The large vessel effects that persist in GRE-EPI fMRI can be suppressed with SE-EPI fMRI at ultrahigh-, but not at low magnetic fields. SE-EPI fMRI responds to apparent T2 changes both in the extra-vascular space around micro-vasculature (capillaries and small post-capillary venules) and in blood itself (van Zijl et al. 1998; Ugurbil et al. 1999; Ugurbil et al. 2000; Uludag et al. 2009). The spatially inaccurate intra-vascular effects in veins are suppressed at ultrahigh fields, because the apparent T2 of venous blood decreases precipitously with increasing magnetic field magnitude (see Duong et al. 2003; Uludag et al. 2009 and references therein); it is diminished from ~180 ms at 1.5 Tesla (Barth and Moser 1997) to ~6 ms at 9.4 Tesla (Lee et al. 1999), significantly smaller than brain tissue T2; thus, at TE values that correspond approximately to grey matter T2, which would be optimal for detection of functional mapping signals associated with parenchyma at such field strengths, the blood signal would be significantly diminished, and even undetectable. At 3T, ~50% of the SE-EPI fMRI signals were shown to arise from blood (Norris et al. 2002). But at 7T, the blood contribution was estimated to be less than 10% at echo times matching grey matter T2 (Duong et al.)
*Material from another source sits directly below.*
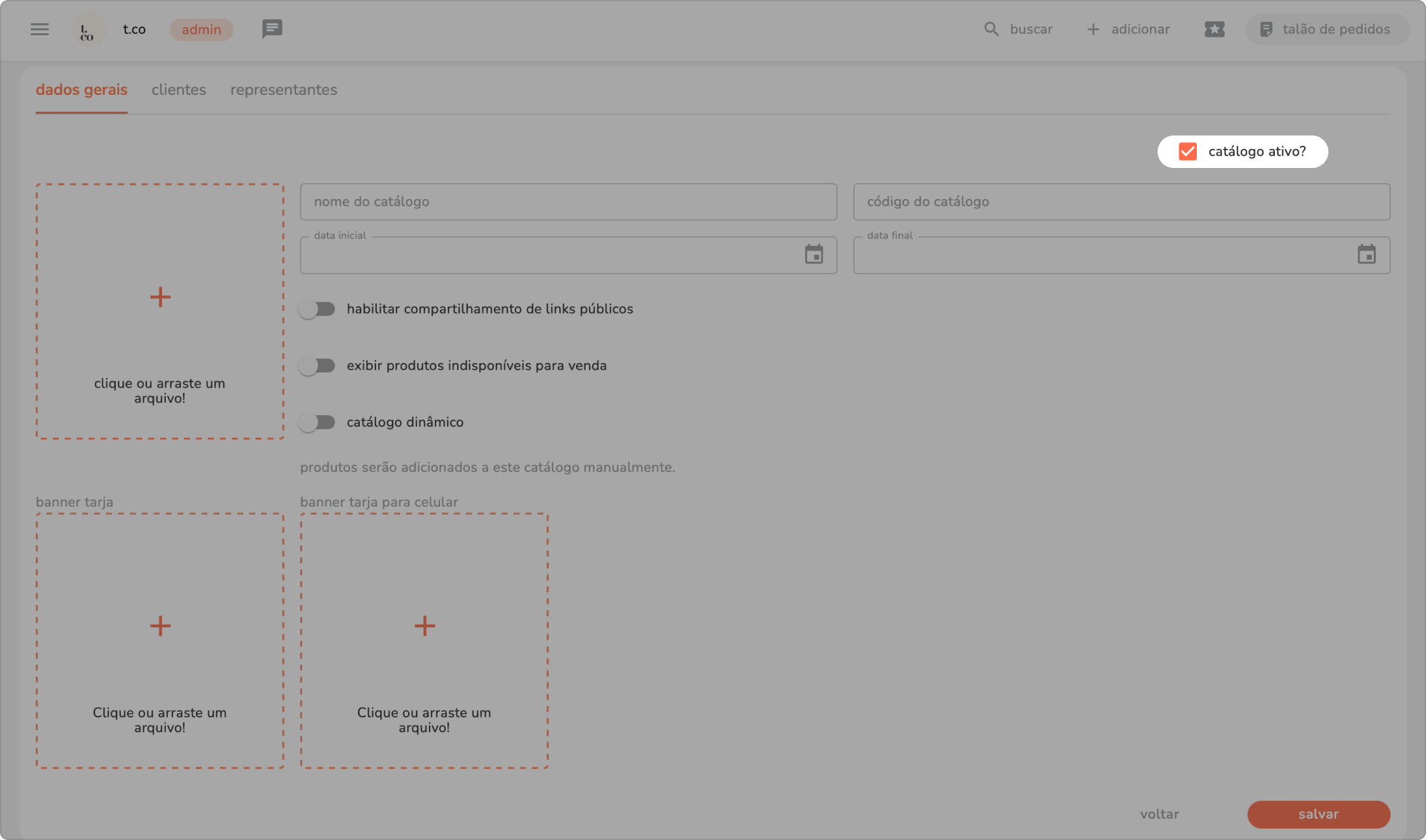Screen dimensions: 1426x840
Task: Click the voltar link
Action: pos(1159,814)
So be aware that all vessel types containing dHb, ranging from capillaries to large veins contribute to the T2* GRE fMRI, the main technique used in fMRI. However, the large vein contribution dominates GRE fMRI at all magnetic field strengths. Thus, GRE fMRI suffers from inaccuracies in functional mapping, because of large vessel contributions.

 

5.02c Clinical Applications

 

fMRI in the spine. Courtesy: Academic Hospital Maastricht, department of Radiology

 

The application of fMRI is extending very fast and is also used a lot by psychiatrists. As mentioned before, we started with finger tapping, language, visual stimuli etc etc.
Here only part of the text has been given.